===== Entries supplied =====

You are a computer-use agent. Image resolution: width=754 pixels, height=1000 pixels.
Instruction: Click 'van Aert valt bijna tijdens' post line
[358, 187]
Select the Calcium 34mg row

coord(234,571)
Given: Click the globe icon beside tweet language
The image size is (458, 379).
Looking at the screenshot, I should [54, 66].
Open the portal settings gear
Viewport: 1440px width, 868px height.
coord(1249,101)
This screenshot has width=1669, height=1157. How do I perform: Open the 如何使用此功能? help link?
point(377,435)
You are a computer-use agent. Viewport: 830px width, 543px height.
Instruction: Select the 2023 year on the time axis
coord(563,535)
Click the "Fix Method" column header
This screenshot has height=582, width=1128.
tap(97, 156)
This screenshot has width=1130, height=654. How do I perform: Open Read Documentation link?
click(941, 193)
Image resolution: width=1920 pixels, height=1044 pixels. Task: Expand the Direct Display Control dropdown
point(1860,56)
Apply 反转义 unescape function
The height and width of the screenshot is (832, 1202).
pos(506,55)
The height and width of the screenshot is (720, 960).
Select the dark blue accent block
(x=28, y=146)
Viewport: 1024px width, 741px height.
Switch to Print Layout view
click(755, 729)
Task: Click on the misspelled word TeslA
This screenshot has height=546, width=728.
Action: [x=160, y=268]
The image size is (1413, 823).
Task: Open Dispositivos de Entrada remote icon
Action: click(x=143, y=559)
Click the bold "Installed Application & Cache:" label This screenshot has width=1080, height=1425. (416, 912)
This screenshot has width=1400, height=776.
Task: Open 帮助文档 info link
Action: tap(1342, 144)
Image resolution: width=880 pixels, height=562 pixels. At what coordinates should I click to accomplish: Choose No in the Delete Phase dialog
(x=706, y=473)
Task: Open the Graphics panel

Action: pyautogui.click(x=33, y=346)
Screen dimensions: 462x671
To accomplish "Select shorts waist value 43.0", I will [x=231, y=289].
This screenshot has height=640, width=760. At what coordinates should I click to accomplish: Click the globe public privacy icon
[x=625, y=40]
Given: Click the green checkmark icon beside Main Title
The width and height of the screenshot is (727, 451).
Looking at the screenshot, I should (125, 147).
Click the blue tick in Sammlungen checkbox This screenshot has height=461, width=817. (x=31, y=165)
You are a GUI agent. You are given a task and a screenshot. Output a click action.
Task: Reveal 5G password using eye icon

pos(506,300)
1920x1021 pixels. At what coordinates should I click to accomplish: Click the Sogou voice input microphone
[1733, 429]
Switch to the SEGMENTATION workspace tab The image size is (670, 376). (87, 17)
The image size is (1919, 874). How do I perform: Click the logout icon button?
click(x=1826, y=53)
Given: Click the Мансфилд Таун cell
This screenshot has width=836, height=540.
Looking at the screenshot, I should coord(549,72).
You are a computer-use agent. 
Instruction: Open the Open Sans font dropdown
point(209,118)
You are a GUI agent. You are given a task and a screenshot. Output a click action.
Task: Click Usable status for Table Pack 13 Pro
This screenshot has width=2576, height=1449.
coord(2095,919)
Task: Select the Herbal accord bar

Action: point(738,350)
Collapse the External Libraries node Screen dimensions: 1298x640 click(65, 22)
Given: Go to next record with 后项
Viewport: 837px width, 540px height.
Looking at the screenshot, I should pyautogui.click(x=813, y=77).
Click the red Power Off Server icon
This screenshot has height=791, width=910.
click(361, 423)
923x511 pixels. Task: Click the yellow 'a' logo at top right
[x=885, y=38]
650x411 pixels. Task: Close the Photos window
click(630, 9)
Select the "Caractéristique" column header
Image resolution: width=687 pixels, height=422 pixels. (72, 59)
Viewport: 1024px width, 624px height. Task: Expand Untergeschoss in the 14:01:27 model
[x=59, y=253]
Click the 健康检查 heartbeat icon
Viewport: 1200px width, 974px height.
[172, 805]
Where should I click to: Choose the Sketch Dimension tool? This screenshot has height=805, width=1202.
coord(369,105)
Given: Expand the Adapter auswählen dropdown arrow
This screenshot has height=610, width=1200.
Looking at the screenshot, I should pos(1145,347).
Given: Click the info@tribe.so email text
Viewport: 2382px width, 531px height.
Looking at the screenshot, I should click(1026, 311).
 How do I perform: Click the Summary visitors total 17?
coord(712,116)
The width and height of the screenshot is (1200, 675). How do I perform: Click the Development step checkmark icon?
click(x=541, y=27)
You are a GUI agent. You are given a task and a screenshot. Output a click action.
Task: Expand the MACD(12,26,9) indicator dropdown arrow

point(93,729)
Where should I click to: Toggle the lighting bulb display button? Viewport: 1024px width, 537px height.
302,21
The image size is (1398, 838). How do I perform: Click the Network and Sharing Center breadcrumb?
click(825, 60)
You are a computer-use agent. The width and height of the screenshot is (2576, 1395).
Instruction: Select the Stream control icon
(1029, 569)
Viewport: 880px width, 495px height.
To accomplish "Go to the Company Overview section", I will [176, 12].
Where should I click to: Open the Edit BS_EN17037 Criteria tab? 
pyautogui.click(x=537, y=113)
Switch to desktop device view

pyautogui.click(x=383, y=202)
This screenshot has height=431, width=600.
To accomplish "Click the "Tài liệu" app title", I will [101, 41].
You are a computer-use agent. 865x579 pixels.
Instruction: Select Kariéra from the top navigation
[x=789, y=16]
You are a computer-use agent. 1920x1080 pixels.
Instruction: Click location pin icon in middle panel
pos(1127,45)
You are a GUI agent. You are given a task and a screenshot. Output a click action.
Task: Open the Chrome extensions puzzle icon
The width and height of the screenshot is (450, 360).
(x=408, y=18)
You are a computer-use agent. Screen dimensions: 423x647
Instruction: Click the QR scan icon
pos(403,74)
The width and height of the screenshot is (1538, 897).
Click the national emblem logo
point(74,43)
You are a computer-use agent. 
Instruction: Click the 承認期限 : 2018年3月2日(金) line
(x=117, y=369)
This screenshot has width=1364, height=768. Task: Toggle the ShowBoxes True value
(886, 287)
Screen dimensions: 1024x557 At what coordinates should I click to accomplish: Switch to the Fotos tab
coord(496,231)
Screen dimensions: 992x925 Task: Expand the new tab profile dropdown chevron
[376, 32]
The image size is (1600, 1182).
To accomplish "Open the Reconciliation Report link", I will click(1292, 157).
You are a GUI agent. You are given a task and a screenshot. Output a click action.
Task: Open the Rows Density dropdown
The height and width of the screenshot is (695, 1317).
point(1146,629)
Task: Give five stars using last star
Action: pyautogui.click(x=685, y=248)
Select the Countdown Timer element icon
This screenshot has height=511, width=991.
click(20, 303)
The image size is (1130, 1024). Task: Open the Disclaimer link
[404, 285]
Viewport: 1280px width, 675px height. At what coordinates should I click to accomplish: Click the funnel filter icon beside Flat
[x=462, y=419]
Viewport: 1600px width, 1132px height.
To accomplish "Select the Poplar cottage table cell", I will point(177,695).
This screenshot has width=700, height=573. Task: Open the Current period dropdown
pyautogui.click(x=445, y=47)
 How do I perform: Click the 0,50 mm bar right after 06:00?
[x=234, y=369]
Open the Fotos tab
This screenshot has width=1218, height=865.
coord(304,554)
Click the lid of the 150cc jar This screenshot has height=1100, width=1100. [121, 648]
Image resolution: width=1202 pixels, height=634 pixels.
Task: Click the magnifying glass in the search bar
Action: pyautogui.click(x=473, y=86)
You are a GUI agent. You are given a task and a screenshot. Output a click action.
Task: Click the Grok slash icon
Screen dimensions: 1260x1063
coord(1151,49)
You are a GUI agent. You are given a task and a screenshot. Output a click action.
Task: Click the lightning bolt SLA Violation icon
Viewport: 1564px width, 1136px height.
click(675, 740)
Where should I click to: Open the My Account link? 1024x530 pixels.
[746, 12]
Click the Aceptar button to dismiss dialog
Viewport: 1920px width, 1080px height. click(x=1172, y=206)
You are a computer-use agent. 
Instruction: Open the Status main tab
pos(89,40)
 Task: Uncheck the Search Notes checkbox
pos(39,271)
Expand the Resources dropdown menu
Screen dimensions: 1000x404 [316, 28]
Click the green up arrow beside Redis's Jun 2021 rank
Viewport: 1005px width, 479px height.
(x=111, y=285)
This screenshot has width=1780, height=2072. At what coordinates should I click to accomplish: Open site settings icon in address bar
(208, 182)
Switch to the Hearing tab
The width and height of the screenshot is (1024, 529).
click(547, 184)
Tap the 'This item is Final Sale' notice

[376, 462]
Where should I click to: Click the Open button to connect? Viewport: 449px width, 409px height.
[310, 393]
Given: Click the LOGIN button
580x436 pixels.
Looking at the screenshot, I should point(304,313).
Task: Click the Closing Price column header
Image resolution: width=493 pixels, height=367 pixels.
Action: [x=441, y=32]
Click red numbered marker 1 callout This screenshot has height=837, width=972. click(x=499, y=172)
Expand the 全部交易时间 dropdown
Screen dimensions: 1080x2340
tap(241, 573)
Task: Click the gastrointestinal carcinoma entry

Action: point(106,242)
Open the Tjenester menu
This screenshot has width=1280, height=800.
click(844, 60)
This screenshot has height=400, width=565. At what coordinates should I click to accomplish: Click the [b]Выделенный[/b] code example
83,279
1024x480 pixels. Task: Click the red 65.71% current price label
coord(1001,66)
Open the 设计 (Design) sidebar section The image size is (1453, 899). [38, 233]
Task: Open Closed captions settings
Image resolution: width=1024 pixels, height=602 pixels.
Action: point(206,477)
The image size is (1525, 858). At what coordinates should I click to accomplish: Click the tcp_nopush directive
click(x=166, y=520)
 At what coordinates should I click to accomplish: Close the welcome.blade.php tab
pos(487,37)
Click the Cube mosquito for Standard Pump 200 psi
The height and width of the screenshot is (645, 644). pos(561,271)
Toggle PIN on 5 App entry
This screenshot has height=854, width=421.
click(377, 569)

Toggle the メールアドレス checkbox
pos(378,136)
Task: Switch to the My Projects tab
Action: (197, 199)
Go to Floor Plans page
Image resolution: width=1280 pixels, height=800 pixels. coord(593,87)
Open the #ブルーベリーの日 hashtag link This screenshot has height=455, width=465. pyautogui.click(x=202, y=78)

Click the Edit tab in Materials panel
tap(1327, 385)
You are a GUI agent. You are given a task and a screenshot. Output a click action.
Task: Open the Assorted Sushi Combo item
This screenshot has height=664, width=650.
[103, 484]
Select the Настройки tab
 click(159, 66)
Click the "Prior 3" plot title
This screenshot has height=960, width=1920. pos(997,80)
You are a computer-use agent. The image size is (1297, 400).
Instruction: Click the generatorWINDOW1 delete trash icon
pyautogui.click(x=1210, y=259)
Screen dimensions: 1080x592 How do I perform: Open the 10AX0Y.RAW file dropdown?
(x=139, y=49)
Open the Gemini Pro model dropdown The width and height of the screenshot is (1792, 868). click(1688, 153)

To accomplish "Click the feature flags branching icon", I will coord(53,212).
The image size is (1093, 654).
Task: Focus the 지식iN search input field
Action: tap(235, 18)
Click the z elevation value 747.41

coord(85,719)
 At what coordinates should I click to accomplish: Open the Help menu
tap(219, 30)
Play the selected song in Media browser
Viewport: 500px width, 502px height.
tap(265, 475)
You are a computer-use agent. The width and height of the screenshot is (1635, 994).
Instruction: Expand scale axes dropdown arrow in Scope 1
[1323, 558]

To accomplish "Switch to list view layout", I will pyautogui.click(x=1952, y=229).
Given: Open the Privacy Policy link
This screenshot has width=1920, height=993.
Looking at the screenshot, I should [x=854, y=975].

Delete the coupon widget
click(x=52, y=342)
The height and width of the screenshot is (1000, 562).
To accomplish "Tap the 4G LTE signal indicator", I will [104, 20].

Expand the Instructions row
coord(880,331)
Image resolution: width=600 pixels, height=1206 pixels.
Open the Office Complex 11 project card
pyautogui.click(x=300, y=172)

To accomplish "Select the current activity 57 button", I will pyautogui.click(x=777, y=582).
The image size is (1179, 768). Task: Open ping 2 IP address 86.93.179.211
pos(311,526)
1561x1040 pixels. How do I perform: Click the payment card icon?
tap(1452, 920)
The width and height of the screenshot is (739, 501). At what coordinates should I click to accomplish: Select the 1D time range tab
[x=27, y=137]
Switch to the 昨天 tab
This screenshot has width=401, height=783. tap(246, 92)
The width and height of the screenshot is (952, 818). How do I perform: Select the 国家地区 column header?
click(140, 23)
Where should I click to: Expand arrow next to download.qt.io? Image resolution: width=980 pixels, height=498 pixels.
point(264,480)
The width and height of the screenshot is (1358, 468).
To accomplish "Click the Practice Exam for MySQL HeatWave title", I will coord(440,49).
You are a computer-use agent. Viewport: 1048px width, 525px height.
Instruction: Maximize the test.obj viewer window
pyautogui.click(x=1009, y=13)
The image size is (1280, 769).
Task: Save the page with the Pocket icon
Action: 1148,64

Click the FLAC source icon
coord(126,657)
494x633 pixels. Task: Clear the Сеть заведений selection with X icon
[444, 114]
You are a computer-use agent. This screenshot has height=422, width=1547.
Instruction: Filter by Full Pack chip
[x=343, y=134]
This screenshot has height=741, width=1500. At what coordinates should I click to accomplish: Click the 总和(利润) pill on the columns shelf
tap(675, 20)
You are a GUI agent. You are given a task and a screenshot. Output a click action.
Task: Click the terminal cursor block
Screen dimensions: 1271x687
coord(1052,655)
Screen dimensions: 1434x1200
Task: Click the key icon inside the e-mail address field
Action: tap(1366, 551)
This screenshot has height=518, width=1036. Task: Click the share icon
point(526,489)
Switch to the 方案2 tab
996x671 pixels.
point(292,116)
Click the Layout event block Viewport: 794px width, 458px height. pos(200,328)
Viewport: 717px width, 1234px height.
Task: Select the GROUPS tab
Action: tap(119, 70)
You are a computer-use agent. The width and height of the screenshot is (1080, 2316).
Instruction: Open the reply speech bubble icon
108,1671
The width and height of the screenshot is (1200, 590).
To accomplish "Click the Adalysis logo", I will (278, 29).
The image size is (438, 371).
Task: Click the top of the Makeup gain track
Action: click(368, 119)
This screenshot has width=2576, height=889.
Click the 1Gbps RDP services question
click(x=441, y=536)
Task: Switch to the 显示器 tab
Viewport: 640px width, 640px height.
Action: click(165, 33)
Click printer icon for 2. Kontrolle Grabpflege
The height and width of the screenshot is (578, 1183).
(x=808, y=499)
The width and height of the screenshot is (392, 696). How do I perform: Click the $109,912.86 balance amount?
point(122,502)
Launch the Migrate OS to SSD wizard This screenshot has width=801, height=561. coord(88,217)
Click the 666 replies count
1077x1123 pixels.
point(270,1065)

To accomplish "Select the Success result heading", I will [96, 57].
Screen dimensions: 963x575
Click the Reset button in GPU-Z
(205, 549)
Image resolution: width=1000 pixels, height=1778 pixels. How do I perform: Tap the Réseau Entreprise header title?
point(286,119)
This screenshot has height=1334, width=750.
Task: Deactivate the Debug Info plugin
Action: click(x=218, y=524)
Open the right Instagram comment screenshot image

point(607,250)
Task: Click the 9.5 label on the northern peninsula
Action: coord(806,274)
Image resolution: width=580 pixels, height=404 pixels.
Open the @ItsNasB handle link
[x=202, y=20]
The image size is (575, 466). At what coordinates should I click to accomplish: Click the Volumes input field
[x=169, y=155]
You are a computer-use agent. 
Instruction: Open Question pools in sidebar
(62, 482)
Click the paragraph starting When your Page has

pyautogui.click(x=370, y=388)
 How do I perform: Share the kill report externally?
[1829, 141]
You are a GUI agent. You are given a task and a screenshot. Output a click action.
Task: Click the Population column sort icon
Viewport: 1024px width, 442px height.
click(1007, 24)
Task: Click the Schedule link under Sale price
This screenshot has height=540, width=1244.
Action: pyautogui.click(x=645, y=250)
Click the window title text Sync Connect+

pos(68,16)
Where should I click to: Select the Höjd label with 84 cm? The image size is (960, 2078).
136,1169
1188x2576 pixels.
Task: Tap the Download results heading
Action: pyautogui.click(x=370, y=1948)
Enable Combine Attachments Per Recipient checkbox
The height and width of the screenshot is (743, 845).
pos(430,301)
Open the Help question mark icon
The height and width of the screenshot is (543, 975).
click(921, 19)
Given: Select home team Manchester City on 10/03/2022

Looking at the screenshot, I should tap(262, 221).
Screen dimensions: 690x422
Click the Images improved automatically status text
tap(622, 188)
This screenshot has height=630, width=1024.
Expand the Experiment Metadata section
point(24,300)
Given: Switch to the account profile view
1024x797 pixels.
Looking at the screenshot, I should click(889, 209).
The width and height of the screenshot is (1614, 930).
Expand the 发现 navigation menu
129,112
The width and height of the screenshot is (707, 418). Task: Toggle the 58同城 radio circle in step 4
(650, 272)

=====

▶ _Assigned task_: Using the data above, transcribe the lines that run from the line with "Delete the coupon widget" to the line with "Task: Click the terminal cursor block", both ends kept, and output nothing else.

▶ _Task result_:
Delete the coupon widget
click(x=52, y=342)
The height and width of the screenshot is (1000, 562).
To accomplish "Tap the 4G LTE signal indicator", I will [104, 20].

Expand the Instructions row
coord(880,331)
Image resolution: width=600 pixels, height=1206 pixels.
Open the Office Complex 11 project card
pyautogui.click(x=300, y=172)

To accomplish "Select the current activity 57 button", I will pyautogui.click(x=777, y=582).
The image size is (1179, 768). Task: Open ping 2 IP address 86.93.179.211
pos(311,526)
1561x1040 pixels. How do I perform: Click the payment card icon?
tap(1452, 920)
The width and height of the screenshot is (739, 501). At what coordinates should I click to accomplish: Select the 1D time range tab
[x=27, y=137]
Switch to the 昨天 tab
This screenshot has width=401, height=783. tap(246, 92)
The width and height of the screenshot is (952, 818). How do I perform: Select the 国家地区 column header?
click(140, 23)
Where should I click to: Expand arrow next to download.qt.io? Image resolution: width=980 pixels, height=498 pixels.
point(264,480)
The width and height of the screenshot is (1358, 468).
To accomplish "Click the Practice Exam for MySQL HeatWave title", I will coord(440,49).
You are a computer-use agent. Viewport: 1048px width, 525px height.
Instruction: Maximize the test.obj viewer window
pyautogui.click(x=1009, y=13)
The image size is (1280, 769).
Task: Save the page with the Pocket icon
Action: 1148,64

Click the FLAC source icon
coord(126,657)
494x633 pixels. Task: Clear the Сеть заведений selection with X icon
[444, 114]
You are a computer-use agent. This screenshot has height=422, width=1547.
Instruction: Filter by Full Pack chip
[x=343, y=134]
This screenshot has height=741, width=1500. At what coordinates should I click to accomplish: Click the 总和(利润) pill on the columns shelf
tap(675, 20)
You are a GUI agent. You are given a task and a screenshot. Output a click action.
Task: Click the terminal cursor block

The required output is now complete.